なぜAzureの請求額は下がらないのか? 情シスが直すべき「10の設計ミス」

Azure導入企業の多くが「PoC(概念実証)設定」のまま本番運用へ突入し、高額請求や管理不全に悲鳴を上げている――。Microsoft MVPが明かす「10の失敗パターン」と改善策を紹介する。

 多くのMicrosoft Azure(以下、Azure)環境は、PoC(概念実証)の延長で作られたまま整理されずに運用されている。その結果、「コストが高い」「遅い」「保守しにくい」状態に陥りやすい――。

 ソフトウェアコンサルティング会社Lean TECHniquesは、Azure環境の監査サービスを提供している。
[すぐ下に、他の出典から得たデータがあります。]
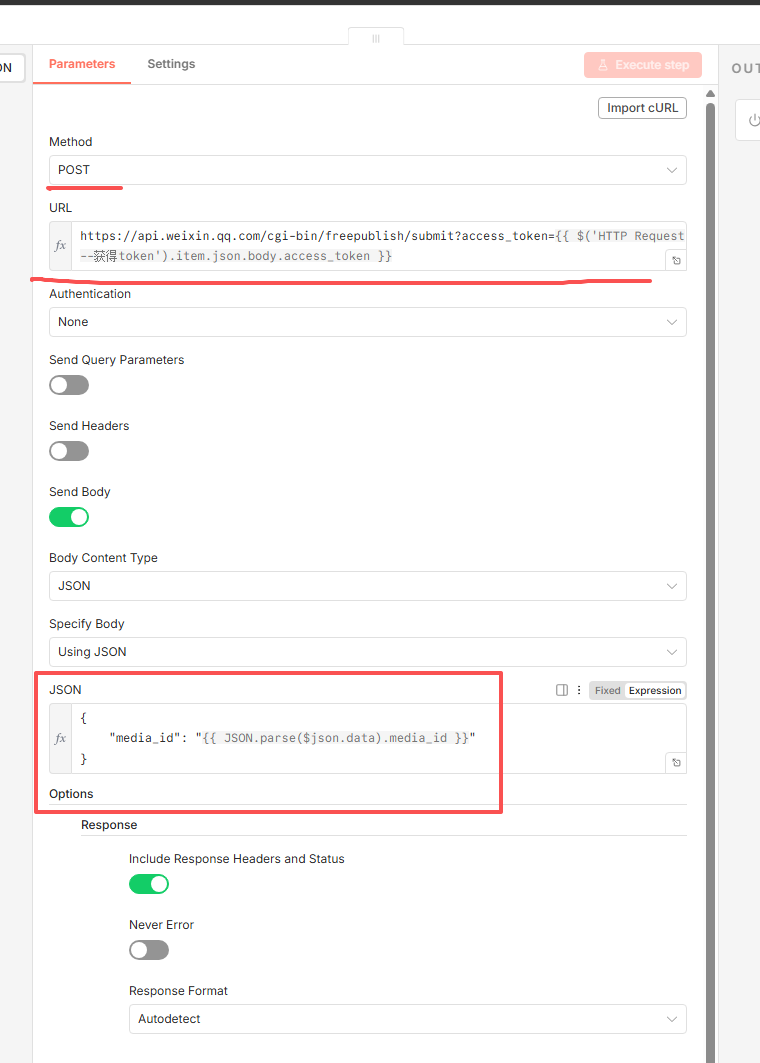
Task: Click the panel layout icon above JSON
Action: click(x=562, y=690)
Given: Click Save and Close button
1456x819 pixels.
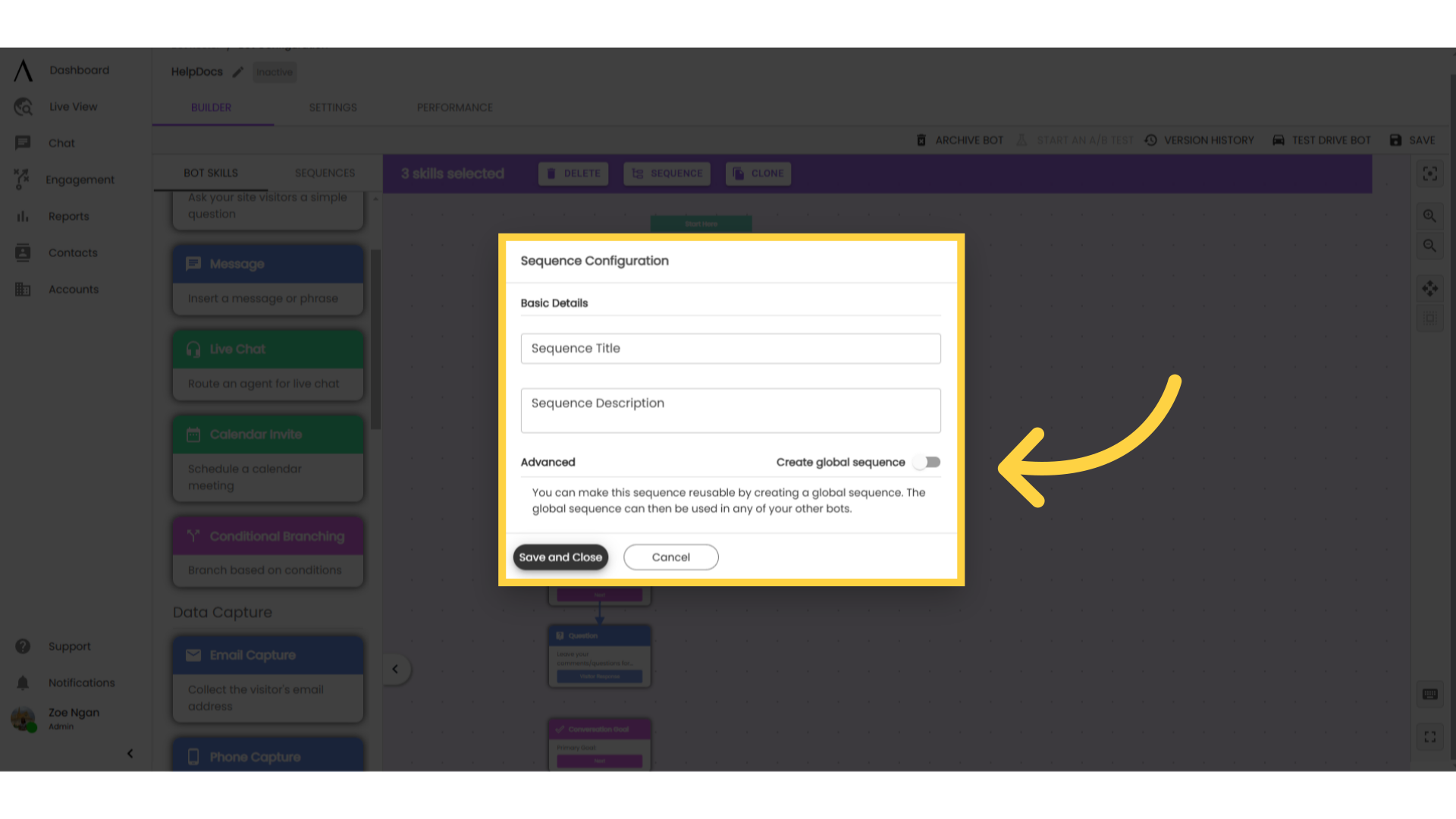Looking at the screenshot, I should 560,557.
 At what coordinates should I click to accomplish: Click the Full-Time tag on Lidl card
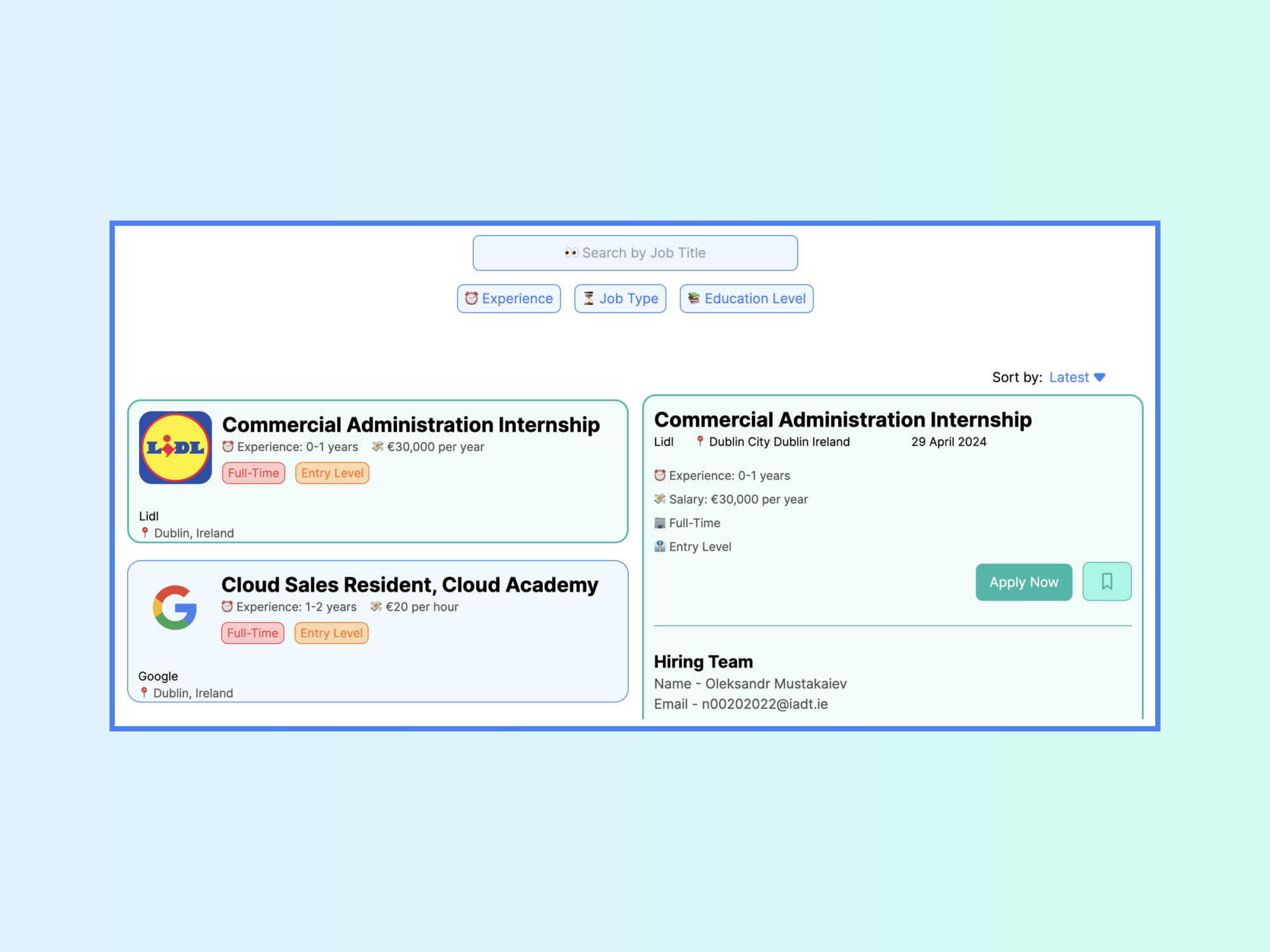[253, 473]
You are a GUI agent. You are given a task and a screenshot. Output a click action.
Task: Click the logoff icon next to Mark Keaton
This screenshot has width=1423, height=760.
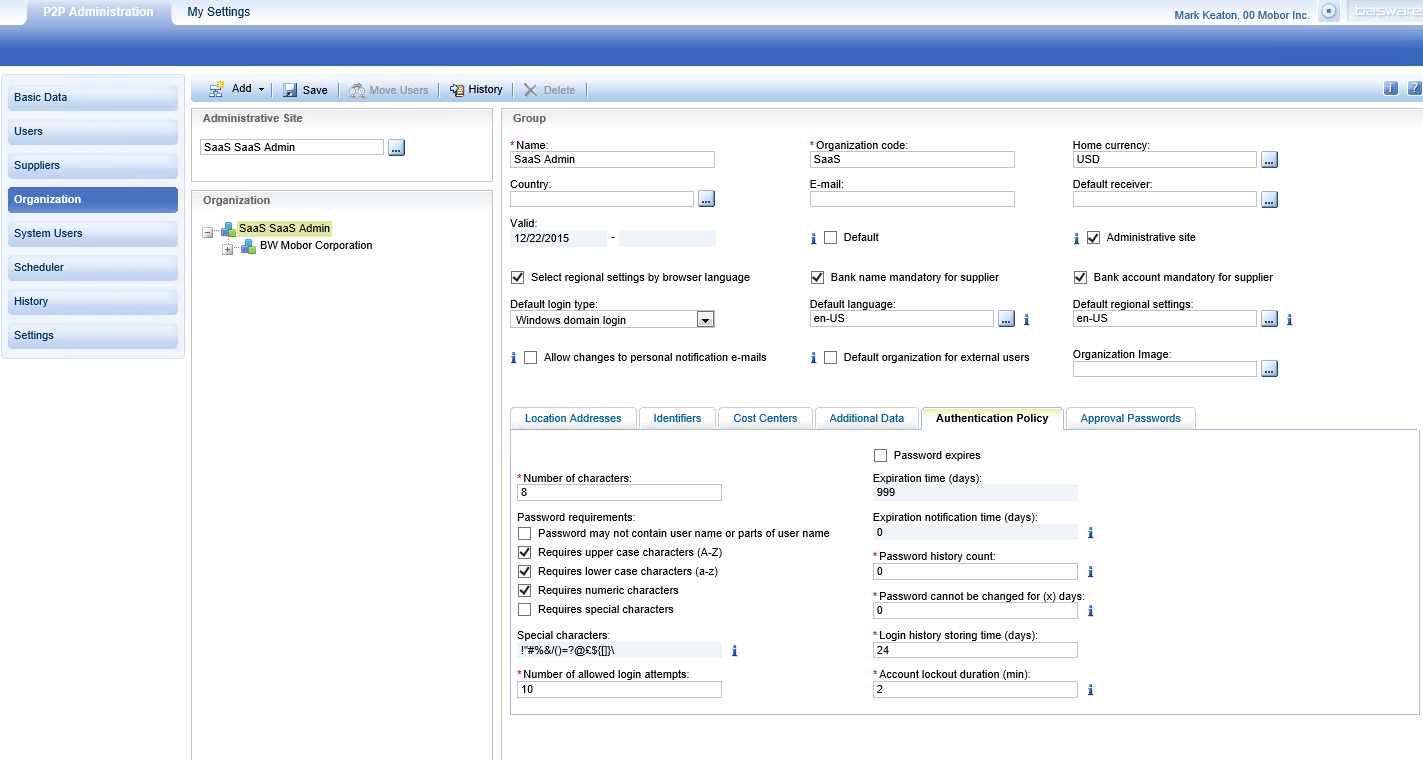coord(1328,11)
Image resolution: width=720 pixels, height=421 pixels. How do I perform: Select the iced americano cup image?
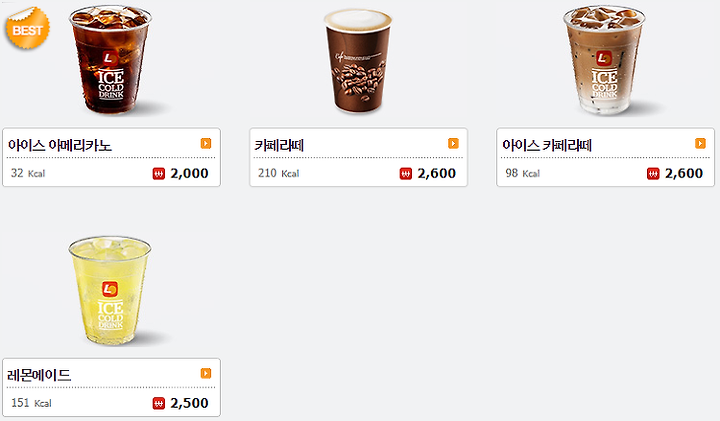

同社のMicrosoft MVP(注)でエンジニアリングディレクターのスコット・サウバー氏は、Azure環境の監査の中で見えてきた「よくある問題」をまとめ、環境をより保守しやすくするためのポイントを講演で紹介した。

※注:MVPはMost Valuable Professionalの略。Microsoft製品や関連技術に関する高度な専門知識を持ち、その知識をコミュニティ活動などを通じて継続的に共有している個人にMicrosoftが表彰し付与する称号を指す。

 同講演は、2025年9月、デンマークで開催されたソフトウェア開発者向けのカンファレンスNDC Copenhagenで共有されたものだ。